I\'m planning to use one of the hadoop file format for my hadoop related project. I understand parquet is efficient for column based query and avro for full
Both Avro and Parquet are "self-describing" storage formats, meaning that both embed data, metadata information and schema when storing data in a file. The use of either storage formats depends on the use case. Three aspects constitute the basis upon which you may choose which format will be optimal in your case:
Read/Write operation: Parquet is a column-based file format. It supports indexing. Because of that it is suitable for write-once and read-intensive, complex or analytical querying, low-latency data queries. This is generally used by end users/data scientists.
Meanwhile Avro, being a row-based file format, is best used for write-intensive operation. This is generally used by data engineers. Both support serialization and compression formats, although they do so in different ways.
Tools: Parquet is a good fit for Impala. (Impala is a Massive Parallel Processing (MPP) RDBM SQL-query engine which knows how to operate on data that resides in one or a few external storage engines.) Again Parquet lends itself well to complex/interactive querying and fast (low-latency) outputs over data in HDFS. This is supported by CDH (Cloudera Distribution Hadoop). Hadoop supports Apache's Optimized Row Columnar (ORC) formats (selections depends on the Hadoop distribution), whereas Avro is best suited to Spark processing.
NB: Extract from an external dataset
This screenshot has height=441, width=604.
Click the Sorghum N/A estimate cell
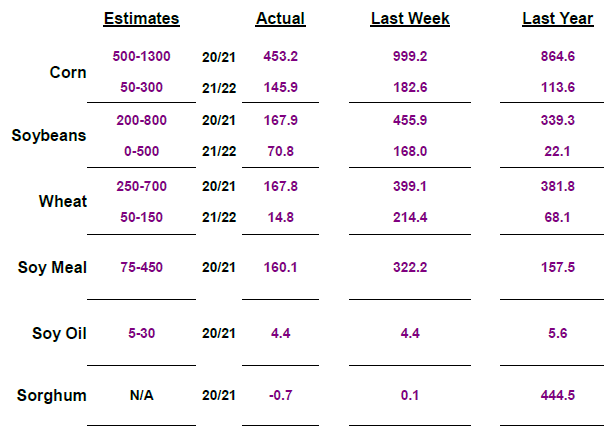pyautogui.click(x=141, y=396)
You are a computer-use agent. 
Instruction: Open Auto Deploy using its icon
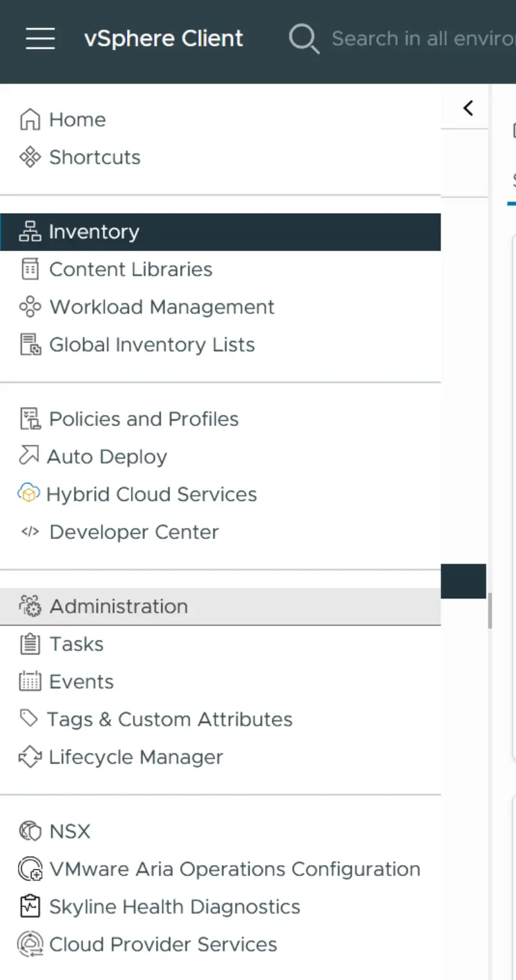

Schema Evolution: Evolving a DB schema means changing the DB's structure, therefore its data, and thus its query processing.
Both Parquet and Avro supports schema evolution but to a varying degree.
Parquet is good for 'append' operations, e.g. adding columns, but not for renaming columns unless 'read' is done by index.
Avro is better suited for appending, deleting and generally mutating columns than Parquet. Historically Avro has provided a richer set of schema evolution possibilities than Parquet, and although their schema evolution capabilities tend to blur, Avro still shines in that area, when compared to Parquet.